-- BEGIN --

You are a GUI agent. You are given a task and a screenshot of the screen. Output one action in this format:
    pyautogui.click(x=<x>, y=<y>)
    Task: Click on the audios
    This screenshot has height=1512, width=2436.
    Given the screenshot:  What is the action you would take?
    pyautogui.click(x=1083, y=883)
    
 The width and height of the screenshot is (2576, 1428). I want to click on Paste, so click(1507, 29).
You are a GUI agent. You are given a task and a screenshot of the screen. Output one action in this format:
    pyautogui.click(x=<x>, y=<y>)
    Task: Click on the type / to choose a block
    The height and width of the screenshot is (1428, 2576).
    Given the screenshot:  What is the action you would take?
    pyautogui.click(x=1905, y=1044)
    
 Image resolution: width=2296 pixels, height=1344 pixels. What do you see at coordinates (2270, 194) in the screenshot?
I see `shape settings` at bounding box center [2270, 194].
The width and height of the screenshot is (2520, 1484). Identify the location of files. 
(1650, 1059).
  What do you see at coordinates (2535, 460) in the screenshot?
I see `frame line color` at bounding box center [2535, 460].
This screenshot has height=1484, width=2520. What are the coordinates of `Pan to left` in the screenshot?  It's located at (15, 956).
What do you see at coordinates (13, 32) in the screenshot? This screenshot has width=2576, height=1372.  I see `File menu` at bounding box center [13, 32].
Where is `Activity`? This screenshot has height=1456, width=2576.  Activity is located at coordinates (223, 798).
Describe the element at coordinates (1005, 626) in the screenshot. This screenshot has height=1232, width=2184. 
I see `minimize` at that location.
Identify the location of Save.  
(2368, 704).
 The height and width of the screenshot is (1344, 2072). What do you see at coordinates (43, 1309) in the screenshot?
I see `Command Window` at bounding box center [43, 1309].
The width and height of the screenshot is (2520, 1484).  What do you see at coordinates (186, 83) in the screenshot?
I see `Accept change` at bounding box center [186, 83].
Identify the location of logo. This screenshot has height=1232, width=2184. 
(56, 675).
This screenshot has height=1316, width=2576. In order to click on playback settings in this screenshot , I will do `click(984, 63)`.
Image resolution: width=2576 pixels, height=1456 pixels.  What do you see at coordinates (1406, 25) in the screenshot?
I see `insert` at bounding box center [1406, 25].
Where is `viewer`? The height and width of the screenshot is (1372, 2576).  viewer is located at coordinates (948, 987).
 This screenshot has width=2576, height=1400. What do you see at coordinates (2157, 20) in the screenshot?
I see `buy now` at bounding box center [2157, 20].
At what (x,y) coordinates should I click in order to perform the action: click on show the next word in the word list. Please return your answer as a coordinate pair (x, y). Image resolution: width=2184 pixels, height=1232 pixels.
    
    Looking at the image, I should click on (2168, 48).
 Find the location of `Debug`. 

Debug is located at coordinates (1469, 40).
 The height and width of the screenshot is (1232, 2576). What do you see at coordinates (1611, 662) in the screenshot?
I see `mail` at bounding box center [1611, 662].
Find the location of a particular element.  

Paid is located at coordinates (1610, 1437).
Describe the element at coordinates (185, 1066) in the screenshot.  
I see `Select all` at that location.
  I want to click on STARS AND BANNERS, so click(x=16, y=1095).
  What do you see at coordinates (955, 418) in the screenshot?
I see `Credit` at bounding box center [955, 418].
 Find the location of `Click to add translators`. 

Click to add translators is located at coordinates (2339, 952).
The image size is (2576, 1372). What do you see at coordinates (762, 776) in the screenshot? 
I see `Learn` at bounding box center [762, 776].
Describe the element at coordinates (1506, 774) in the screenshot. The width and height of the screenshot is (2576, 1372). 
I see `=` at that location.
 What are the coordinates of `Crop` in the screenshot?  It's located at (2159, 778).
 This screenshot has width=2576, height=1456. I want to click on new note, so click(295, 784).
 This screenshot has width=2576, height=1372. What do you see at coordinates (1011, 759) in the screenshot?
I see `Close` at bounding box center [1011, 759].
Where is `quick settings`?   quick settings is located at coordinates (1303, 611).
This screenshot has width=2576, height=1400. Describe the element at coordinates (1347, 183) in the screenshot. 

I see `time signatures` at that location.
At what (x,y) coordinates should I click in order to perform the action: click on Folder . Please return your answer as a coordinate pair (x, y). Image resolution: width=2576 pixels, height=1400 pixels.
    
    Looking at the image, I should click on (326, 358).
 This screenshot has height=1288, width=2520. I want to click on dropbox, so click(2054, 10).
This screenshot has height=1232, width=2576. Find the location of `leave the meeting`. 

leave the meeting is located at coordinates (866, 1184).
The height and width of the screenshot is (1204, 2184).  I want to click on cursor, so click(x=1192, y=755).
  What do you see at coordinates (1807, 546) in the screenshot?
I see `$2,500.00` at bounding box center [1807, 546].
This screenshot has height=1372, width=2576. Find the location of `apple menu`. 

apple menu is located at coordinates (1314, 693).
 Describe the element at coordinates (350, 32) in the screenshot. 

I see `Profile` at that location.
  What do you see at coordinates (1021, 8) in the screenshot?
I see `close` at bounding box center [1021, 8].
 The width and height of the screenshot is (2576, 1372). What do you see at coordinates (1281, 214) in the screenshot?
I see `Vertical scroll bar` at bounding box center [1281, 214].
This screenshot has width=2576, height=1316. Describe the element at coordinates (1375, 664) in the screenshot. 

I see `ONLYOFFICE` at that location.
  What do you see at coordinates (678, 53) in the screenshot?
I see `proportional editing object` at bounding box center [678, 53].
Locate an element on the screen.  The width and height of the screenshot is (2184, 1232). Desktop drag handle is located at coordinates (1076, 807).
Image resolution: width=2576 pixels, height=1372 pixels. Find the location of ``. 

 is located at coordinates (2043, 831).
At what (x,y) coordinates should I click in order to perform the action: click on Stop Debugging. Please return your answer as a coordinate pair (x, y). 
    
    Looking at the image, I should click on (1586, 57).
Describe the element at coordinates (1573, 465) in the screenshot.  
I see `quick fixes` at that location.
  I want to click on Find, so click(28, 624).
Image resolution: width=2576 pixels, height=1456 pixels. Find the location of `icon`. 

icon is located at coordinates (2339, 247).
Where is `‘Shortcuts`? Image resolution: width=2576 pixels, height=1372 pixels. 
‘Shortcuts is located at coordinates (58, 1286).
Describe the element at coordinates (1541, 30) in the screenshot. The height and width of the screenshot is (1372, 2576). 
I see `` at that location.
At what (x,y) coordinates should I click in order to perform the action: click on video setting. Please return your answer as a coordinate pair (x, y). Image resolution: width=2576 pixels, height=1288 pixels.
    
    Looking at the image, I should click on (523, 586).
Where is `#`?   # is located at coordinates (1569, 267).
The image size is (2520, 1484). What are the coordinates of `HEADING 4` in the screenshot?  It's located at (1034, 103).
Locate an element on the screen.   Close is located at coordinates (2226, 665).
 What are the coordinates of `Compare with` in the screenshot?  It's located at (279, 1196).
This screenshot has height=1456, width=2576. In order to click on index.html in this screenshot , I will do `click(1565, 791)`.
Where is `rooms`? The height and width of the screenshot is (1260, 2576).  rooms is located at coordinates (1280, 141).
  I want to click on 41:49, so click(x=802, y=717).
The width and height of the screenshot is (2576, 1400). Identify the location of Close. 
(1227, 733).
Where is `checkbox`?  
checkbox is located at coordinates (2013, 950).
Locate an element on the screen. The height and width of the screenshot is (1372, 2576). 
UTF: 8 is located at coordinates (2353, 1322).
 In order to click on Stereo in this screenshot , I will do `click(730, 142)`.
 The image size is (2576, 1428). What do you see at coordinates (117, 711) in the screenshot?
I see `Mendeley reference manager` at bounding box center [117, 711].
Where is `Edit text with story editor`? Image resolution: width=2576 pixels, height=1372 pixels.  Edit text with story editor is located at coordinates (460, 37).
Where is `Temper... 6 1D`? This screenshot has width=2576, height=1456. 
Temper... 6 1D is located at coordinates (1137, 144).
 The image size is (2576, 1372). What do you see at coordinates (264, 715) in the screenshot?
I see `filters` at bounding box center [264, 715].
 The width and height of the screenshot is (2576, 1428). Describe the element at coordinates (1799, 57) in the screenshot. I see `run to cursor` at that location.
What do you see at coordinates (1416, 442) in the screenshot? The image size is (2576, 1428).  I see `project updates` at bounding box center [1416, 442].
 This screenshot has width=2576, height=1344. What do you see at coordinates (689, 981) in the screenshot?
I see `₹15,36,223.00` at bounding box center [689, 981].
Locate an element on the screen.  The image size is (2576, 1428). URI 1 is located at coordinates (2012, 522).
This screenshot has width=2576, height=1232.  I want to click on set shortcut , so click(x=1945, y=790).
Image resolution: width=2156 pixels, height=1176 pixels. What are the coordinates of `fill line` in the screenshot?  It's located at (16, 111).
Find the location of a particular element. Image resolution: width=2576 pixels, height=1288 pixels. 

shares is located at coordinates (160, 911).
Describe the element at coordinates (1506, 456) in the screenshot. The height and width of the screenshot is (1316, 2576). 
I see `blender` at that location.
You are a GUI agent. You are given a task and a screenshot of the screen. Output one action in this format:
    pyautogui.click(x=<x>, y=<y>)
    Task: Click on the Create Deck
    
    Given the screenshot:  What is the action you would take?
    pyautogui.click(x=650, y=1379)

-- END --

# WORK TO BE COMPLETED:
Edit the records from the line containing "Identify the location of logo." through the line containing "center [1611, 662].", changing "playback settings" to "sound settings" and leaving everything else as is. Output only those lines.

# RESPONSE TO THE TASK:
Identify the location of logo. This screenshot has height=1232, width=2184. 
(56, 675).
This screenshot has height=1316, width=2576. In order to click on sound settings in this screenshot , I will do `click(984, 63)`.
Image resolution: width=2576 pixels, height=1456 pixels.  What do you see at coordinates (1406, 25) in the screenshot?
I see `insert` at bounding box center [1406, 25].
Where is `viewer`? The height and width of the screenshot is (1372, 2576).  viewer is located at coordinates (948, 987).
 This screenshot has width=2576, height=1400. What do you see at coordinates (2157, 20) in the screenshot?
I see `buy now` at bounding box center [2157, 20].
At what (x,y) coordinates should I click in order to perform the action: click on show the next word in the word list. Please return your answer as a coordinate pair (x, y). Image resolution: width=2184 pixels, height=1232 pixels.
    
    Looking at the image, I should click on (2168, 48).
 Find the location of `Debug`. 

Debug is located at coordinates (1469, 40).
 The height and width of the screenshot is (1232, 2576). What do you see at coordinates (1611, 662) in the screenshot?
I see `mail` at bounding box center [1611, 662].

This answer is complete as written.